To do: Reproduce the items below word for word, from the line containing "The image size is (958, 488)." through the line containing "tap(562, 12)", both lines included.

Given entries:
** begin **
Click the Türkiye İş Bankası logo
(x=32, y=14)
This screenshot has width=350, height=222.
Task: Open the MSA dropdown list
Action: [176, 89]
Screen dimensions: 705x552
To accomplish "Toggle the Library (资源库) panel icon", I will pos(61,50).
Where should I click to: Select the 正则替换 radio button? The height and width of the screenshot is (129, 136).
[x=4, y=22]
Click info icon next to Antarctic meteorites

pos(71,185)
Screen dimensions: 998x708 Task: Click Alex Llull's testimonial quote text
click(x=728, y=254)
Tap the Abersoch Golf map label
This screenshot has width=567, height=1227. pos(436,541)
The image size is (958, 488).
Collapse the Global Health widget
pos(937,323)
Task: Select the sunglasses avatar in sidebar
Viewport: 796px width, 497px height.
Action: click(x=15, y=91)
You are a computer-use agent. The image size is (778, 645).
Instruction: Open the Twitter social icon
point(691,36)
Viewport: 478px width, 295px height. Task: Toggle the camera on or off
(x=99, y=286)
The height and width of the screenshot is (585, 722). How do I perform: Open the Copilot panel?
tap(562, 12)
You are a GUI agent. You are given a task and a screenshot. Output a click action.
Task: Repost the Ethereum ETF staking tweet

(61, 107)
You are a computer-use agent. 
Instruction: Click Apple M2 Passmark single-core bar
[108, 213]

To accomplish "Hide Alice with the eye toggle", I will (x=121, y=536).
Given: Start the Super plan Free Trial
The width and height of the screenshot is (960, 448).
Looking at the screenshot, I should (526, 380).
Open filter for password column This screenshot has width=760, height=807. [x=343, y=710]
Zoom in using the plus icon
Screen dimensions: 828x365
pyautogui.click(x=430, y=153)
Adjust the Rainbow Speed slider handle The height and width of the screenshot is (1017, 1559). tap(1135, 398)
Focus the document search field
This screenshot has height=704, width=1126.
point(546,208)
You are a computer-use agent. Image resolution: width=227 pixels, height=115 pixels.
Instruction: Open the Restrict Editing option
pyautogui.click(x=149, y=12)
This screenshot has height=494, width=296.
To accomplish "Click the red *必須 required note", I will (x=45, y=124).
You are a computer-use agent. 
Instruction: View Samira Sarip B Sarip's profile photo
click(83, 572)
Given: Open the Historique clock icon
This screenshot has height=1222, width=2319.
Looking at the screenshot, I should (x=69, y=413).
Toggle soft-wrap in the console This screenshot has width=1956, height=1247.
** end **
Result:
The image size is (958, 488).
Collapse the Global Health widget
pos(937,323)
Task: Select the sunglasses avatar in sidebar
Viewport: 796px width, 497px height.
Action: click(x=15, y=91)
You are a computer-use agent. The image size is (778, 645).
Instruction: Open the Twitter social icon
point(691,36)
Viewport: 478px width, 295px height. Task: Toggle the camera on or off
(x=99, y=286)
The height and width of the screenshot is (585, 722). How do I perform: Open the Copilot panel?
tap(562, 12)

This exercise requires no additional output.